I am using TensorFlow to do a customized embedding training similar to continuous bag of words (CBOW) model. However, unlike 'CBOW', which has a fixed length sliding window, my sliding window can be considered as flexible. Here is the problem:
Let's say, the embedding is word embedding. For word t, I have a tensor showing indexes of its context words: [-1, 1, 2, -1]. The maximum window size is 4, so the length of the vector is 4. But sometimes I do not have 4 context words for a word, so I use '-1' to mean 'no word in this position', and other integers are the index of a word. I also have an 'embedding' tensor, which is the embeddings for all the words.
What I am trying to do is to get the average embedding for the context words in order to represent the context. For example, if the context words are [-1, 1, 2, -1], I would get (1 * (embedding for word 1) + 2 * (embedding for word 2) ) / 2. I just need to neglect all the -1.

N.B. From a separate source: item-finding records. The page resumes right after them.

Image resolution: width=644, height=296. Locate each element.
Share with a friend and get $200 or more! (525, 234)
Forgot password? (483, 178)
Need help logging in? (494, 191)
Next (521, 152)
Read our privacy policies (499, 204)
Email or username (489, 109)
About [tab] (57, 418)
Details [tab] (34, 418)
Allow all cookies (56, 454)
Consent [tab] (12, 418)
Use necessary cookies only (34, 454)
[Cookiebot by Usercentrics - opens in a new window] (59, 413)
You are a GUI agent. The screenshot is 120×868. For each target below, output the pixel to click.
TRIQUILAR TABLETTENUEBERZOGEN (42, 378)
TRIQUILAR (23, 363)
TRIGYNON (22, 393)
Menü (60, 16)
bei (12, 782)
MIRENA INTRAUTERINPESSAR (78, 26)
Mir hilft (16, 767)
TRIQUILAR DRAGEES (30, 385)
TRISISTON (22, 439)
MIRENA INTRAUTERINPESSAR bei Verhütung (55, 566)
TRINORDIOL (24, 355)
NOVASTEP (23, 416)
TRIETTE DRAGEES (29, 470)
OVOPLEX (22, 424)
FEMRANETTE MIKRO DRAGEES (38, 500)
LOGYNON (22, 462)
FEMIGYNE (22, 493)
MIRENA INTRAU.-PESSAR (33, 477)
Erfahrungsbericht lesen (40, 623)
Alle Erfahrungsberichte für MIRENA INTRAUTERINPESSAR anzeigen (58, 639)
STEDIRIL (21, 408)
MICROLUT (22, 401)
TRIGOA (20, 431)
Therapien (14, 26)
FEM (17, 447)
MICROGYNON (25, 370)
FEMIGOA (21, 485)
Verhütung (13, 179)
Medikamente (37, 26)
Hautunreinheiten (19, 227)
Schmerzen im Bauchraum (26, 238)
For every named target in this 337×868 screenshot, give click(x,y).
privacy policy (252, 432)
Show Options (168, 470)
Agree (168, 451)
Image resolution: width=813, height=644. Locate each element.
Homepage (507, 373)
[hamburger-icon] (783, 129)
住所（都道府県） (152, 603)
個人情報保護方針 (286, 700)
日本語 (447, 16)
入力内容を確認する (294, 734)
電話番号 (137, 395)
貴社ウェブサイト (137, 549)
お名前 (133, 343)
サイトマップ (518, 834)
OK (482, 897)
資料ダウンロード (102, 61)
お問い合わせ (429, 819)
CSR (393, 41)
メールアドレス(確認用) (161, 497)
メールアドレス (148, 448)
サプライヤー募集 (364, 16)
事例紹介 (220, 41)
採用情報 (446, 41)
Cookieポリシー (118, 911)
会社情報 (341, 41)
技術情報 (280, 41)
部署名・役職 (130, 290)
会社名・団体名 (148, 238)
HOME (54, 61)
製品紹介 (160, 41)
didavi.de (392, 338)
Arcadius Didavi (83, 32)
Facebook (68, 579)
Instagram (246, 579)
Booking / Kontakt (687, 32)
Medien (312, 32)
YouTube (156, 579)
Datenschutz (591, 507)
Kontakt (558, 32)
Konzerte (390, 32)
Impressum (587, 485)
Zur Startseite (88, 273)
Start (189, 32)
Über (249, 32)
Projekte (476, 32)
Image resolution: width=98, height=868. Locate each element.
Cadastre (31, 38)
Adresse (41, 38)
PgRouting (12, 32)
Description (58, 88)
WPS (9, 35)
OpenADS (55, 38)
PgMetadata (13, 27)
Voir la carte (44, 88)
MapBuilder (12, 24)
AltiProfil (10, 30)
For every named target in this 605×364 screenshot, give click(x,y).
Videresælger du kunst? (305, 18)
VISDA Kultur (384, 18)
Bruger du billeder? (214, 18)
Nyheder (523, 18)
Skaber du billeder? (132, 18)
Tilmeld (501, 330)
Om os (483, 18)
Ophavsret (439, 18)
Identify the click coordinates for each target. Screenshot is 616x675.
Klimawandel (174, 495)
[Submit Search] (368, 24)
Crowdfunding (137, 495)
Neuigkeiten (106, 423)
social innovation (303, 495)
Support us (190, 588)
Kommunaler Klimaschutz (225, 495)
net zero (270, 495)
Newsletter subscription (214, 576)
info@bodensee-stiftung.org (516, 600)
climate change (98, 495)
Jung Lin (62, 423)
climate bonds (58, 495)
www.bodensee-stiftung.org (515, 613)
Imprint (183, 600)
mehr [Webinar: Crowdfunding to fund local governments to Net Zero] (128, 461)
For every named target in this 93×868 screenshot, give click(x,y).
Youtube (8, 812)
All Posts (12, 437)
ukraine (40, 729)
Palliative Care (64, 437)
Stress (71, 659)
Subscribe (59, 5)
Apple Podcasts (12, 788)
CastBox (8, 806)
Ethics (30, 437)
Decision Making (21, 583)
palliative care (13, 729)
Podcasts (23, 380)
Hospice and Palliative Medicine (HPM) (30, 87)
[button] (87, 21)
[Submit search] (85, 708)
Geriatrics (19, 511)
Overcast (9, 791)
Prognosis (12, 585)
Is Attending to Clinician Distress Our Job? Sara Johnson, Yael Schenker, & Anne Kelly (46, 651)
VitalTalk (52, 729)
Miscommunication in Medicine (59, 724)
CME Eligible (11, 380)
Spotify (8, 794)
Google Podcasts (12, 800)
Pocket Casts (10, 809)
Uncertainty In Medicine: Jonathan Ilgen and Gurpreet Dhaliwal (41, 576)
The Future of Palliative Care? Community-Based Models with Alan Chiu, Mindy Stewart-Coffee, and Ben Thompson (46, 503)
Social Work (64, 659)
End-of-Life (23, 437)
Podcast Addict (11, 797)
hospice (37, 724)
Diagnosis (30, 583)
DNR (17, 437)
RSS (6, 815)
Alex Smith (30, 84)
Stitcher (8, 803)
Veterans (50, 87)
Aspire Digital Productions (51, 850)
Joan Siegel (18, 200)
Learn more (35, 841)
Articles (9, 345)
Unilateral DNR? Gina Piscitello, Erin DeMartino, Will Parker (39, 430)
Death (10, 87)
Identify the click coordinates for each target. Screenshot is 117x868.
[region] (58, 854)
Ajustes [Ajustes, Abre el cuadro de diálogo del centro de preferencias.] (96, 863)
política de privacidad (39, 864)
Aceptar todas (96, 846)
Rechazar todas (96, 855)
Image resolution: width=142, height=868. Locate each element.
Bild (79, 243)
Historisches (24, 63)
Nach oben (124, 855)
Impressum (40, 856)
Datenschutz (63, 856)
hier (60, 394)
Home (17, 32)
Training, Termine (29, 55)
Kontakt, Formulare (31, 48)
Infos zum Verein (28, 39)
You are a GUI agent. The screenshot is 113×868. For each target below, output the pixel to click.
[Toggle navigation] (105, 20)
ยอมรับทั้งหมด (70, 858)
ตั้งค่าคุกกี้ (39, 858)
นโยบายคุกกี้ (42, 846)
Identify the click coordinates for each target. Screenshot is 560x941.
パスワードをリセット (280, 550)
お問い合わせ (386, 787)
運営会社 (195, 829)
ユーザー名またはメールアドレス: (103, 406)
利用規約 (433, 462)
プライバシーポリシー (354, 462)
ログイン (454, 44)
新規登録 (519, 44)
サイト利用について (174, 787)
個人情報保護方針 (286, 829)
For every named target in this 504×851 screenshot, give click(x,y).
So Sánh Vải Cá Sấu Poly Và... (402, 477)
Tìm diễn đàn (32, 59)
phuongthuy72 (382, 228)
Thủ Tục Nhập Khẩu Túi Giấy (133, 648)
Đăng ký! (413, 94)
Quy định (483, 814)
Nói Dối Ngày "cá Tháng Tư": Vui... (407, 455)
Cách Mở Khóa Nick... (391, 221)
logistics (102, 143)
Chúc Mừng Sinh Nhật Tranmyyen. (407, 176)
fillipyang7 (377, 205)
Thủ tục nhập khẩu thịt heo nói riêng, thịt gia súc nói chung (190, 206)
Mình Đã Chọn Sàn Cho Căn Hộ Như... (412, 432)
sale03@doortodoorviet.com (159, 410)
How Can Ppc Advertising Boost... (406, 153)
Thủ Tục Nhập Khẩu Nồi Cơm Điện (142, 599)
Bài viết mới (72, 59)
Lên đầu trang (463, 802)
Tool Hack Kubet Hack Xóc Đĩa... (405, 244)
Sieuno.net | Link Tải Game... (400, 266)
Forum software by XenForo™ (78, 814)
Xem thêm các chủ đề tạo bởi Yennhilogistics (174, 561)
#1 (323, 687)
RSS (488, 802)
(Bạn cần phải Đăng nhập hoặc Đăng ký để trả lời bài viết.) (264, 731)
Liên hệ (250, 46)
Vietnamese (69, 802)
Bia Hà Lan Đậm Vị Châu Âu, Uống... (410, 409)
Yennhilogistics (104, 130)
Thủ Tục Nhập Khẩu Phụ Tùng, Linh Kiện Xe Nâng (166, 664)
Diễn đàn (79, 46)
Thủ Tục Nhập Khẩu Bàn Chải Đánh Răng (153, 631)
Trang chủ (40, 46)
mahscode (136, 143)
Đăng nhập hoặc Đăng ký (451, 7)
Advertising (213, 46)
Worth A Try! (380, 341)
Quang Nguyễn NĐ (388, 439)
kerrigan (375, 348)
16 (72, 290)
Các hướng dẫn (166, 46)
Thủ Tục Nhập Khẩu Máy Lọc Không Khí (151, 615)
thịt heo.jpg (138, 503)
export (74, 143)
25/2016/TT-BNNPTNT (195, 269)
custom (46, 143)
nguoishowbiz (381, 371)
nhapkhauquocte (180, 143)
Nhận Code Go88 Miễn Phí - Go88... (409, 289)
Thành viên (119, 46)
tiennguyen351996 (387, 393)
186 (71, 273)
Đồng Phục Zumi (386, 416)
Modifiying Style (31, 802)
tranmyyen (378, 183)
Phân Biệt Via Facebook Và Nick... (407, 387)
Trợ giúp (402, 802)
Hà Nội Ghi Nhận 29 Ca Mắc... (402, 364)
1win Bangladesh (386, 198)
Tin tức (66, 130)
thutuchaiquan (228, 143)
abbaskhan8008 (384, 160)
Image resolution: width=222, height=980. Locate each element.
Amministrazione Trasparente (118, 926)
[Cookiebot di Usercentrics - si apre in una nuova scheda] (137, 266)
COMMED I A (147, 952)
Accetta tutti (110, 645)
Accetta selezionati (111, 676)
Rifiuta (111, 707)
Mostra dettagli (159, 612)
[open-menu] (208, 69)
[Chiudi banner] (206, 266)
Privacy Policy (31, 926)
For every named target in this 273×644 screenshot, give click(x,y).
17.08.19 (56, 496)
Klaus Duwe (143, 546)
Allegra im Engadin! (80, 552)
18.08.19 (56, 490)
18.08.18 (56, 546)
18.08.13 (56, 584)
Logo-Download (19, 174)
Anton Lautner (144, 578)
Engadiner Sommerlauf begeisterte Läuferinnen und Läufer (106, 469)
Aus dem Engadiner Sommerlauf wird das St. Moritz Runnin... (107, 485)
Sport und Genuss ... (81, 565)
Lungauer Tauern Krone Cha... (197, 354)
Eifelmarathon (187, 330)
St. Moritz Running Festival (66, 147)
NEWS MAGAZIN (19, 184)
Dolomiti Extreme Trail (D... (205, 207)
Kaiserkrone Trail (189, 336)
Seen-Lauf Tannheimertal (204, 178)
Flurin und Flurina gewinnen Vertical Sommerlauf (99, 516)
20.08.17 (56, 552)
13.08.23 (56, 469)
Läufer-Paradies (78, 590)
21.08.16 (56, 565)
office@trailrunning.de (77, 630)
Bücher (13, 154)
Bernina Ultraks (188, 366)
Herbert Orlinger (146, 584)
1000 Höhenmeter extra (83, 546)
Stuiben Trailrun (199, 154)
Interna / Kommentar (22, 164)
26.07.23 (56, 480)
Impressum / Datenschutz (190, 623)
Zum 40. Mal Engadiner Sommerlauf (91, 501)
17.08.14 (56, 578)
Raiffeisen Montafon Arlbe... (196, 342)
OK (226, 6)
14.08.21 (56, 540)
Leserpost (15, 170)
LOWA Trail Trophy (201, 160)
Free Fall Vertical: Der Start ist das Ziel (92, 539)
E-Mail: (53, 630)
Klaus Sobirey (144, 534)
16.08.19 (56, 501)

So in my code, I try to loop through the context word tensor to compare each value with -1 and use an if condition to control if I would add the embedding of this context word. I tried different ways for this, but always get 'TypeError: Using a tf.Tensor
as a Python bool
is not allowed.'
Is there a way to solve this problem? Or even better, is there a better representation of positions with no words so I can compute more efficiently (Tried to use NaN but also get a lot of troubles...)?
Thanks a lot for the help and hopefully I have a clear description of the problem.